** DATASET EXTRACT follows **
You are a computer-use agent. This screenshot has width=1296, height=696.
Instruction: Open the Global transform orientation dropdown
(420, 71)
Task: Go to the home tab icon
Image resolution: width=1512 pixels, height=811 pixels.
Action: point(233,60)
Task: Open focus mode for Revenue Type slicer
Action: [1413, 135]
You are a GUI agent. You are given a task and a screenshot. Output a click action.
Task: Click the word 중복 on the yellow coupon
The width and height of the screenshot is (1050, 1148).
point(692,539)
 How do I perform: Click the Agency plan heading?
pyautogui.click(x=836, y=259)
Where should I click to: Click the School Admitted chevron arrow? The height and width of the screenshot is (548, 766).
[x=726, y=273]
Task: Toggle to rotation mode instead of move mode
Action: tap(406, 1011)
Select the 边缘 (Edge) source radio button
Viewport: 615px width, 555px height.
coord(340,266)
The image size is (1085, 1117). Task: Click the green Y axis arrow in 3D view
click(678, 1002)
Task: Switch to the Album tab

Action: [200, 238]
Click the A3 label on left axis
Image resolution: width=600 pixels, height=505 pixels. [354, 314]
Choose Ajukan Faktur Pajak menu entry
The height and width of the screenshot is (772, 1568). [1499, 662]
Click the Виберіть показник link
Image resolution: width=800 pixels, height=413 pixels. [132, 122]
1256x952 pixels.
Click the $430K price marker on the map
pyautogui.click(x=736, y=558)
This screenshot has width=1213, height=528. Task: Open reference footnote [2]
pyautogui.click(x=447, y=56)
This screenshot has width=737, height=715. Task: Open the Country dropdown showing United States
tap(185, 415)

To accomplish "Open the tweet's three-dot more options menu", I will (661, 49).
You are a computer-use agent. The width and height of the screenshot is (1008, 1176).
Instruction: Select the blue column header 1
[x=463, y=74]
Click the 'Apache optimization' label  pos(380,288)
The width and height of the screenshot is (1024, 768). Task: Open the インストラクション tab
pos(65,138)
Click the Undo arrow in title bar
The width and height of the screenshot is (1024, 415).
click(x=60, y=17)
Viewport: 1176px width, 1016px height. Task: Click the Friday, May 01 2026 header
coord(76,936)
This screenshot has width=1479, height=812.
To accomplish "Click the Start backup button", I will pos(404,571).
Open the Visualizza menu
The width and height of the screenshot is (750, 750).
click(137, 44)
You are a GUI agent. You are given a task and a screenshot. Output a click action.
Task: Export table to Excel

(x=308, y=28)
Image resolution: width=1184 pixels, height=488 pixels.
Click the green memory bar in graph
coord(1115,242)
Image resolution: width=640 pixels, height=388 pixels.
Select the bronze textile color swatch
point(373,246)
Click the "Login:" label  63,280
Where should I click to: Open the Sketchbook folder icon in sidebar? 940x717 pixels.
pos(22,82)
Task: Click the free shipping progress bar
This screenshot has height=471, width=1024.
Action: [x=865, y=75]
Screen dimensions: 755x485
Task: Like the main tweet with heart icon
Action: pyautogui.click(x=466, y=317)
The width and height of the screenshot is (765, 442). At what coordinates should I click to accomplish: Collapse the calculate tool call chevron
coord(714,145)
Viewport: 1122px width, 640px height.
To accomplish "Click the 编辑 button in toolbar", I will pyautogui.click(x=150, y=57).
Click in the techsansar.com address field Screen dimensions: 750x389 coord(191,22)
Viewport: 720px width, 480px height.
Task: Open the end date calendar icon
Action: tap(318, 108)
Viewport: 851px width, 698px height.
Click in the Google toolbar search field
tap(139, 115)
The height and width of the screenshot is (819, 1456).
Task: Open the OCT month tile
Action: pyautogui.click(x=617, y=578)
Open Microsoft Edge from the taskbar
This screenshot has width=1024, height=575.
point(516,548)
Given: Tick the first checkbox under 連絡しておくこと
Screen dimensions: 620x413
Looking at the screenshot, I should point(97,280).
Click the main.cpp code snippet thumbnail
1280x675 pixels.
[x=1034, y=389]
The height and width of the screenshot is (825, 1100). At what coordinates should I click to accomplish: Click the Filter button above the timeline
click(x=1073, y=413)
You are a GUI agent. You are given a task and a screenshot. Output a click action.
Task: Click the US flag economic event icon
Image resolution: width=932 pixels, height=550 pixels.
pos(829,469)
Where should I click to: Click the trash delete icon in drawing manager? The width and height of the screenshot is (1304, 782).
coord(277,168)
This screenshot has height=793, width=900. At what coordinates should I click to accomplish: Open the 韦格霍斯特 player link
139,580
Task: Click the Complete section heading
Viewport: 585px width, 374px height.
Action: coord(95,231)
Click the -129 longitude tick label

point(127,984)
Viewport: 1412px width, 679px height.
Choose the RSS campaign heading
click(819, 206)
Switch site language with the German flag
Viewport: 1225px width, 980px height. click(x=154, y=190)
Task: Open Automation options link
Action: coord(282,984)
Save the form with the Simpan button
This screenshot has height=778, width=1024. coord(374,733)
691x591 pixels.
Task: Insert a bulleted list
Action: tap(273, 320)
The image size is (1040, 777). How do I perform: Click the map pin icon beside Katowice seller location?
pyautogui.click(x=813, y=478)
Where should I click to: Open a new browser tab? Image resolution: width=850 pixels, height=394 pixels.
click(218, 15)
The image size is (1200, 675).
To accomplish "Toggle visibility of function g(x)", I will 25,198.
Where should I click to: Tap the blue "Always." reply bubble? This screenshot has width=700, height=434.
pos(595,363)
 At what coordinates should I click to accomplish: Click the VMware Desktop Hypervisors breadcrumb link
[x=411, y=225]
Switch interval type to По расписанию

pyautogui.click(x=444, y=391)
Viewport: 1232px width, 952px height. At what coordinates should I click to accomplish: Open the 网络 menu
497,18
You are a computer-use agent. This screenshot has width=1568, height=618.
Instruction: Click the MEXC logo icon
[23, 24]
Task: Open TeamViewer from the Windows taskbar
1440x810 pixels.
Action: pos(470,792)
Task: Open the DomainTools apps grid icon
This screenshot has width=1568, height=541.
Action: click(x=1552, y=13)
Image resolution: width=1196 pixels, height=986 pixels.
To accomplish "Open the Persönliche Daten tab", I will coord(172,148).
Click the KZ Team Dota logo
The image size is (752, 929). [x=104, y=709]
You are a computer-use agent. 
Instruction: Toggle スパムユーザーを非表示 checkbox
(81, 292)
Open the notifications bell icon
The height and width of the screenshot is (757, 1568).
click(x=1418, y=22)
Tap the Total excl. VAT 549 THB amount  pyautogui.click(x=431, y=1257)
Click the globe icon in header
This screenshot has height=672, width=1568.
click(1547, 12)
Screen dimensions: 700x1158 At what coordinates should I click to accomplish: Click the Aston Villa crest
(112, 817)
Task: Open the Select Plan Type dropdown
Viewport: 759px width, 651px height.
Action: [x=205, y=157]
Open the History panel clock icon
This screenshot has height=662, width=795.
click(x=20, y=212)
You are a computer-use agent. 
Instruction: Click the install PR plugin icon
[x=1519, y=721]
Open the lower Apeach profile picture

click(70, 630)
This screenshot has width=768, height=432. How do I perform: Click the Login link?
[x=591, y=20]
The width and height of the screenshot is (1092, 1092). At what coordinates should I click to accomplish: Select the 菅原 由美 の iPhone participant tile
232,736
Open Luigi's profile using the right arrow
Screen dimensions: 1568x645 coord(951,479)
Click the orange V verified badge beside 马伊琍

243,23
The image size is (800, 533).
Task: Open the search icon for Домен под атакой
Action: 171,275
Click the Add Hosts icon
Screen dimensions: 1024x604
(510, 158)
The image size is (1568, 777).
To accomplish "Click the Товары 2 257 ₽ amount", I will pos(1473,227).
** End of DATASET EXTRACT **
» **WORK INSTRUCTIONS**
Look over the records above and filter for each line with the word "will".

» **OUTPUT OF THE EXERCISE**
To accomplish "Open the tweet's three-dot more options menu", I will (661, 49).
To accomplish "Click the Start backup button", I will pos(404,571).
To accomplish "Click the 编辑 button in toolbar", I will pyautogui.click(x=150, y=57).
To accomplish "Toggle visibility of function g(x)", I will 25,198.
To accomplish "Open the Persönliche Daten tab", I will coord(172,148).
To accomplish "Click the Товары 2 257 ₽ amount", I will pos(1473,227).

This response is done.